Jak można wypracować tak dobre relacje? Prosty sposób na sukces?
Marta: Szczerze powiem, że nie musiałyśmy dużo pracować nad naszą relacją. Tj. odkąd zaczęłam spotykać się z Rafałem, moim mężem, a synem Gosi (ok 10 lat temu) od razu polubiłyśmy się. W biznesie mamy taką samą wizję, w modzie mamy zbliżone upodobania. Charaktery mamy inne, ale to dobrze, gdyż uzupełniamy się. Bardzo ważnym jest też, że zarówno szykując nowe kolekcje, czy to po prostu planując rozwój firmy, każda z nas ma inny punkt widzenia, uwarunkowany wiekiem i doświadczeniem – uważamy, że to jest nasza mocna strona.
Krótki przepis na sukces to: zaufanie, wsparcie, pasja, wytrwałość i wiara w sukces!
Założenie wspólnego biznesu było naturalnym kolejnym krokiem?
Marta: Chciałabym przede wszystkim podkreślić fakt, że Gosia jest czynnym zawodowo prawnikiem, a ja także skończyłam nie związane z modą kierunki studiów – zarządzanie oraz turystykę i rekreację, więc obie zawodowo związane jesteśmy z innymi branżami.
Gosia od wielu lat pasjonuje się szyciem i projektowaniem odzieży i ja również mam w tym kierunku skłonności – kilka lat temu jeździłam na korepetycje z szycia, gdzie powstały moje pierwsze sukienki (niestety nie kontynuowałam rozwijania tej pasji, ze względu na studia i codzienną pracę).
Pierwszym naszym wspólnym projektem była moja suknia ślubna, jednak wtedy jeszcze nie było koncepcji na wspólną działalność.

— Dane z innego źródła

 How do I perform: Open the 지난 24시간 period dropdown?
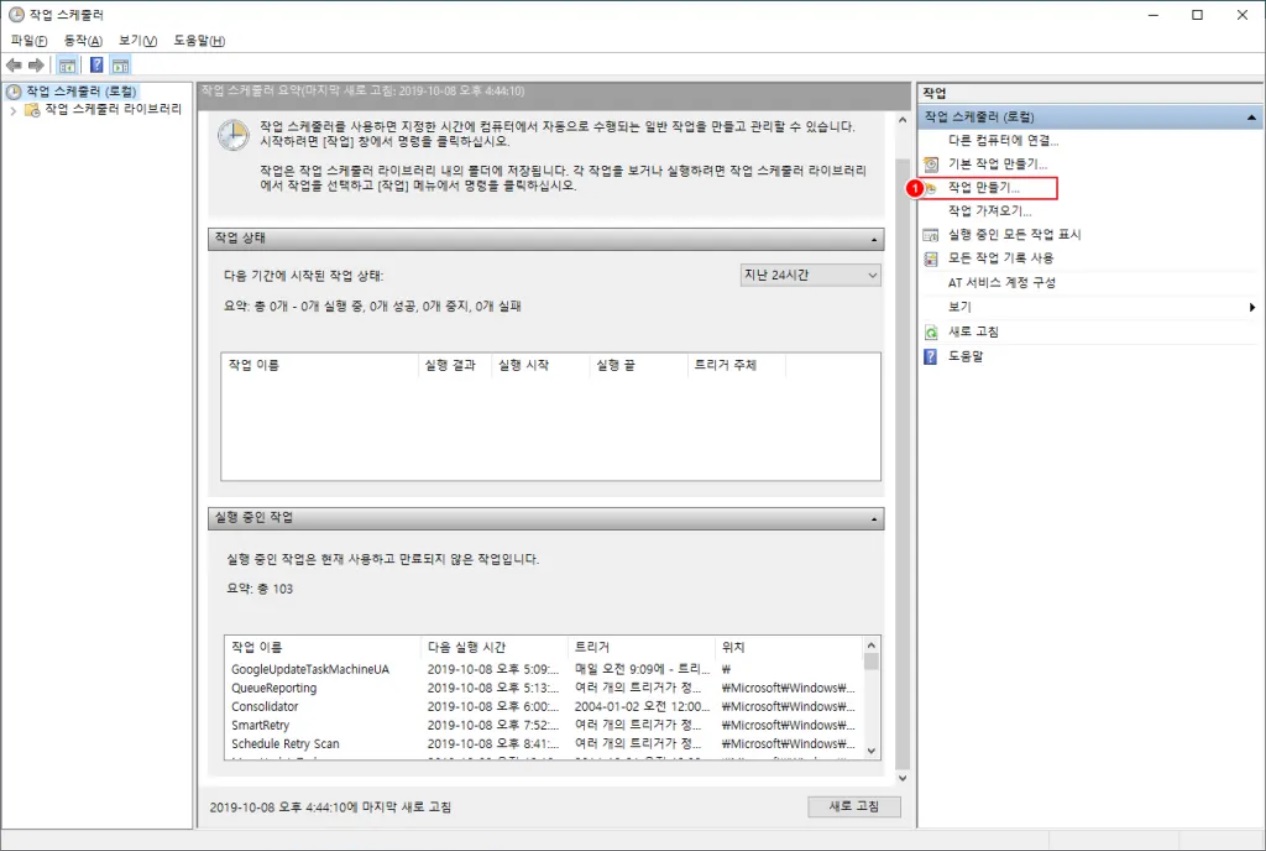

Pomysł i pierwsza sugestia, by rozpocząć biznes wyszły od mojej mamy – Eli, która widząc, że nie spełniam się w ówczesnej pracy zainspirowała mnie do działania na własną rękę.
Po przygotowaniu wstępnego biznesplanu, zaproponowałam współpracę Gosi, którą szybko przyjęła propozycję.
W niecały rok po ślubie moim i Rafała, byłyśmy już wspólniczkami, które postanowiły tworzyć wspólną firmę.
Czym jest BeSmart? Jakie produkty chcecie udostępnić kobietom?
Marta: Rozpoczynając naszą przygodę z beSmart, obiecałyśmy sobie, że będziemy tworzyły tylko takie ubrania, które same będziemy chciały nosić. Zatem nie podążamy ślepo za trendami i nie tworzymy odzieży tylko w takich kolorach, które w danym sezonie uważane są za odpowiednie.
Nasze ubrania mają być 'smart’ – czyli proste, wygodne i eleganckie jednocześnie.
Kolejną cechą naszej odzieży jest uniwersalność – chcemy ubierać niemalże każde pokolenie, co od 1,5 roku nieźle nam wychodzi i jesteśmy z tego powodu bardzo dumne. Niezwykłą przyjemność sprawiają nam powracające klientki, które dokupują kardigany, płaszcze czy sukienki dla mamy, cioci, a nawet babci!
Skąd czerpiecie pomysły na nowe kroje?
Marta: Inspiracje czerpiemy ze wszystkiego co nas otacza, a pomysły na nowe kroje powstają, gdy przeglądamy nasze szafy i czegoś nam brakuje (uśmiech)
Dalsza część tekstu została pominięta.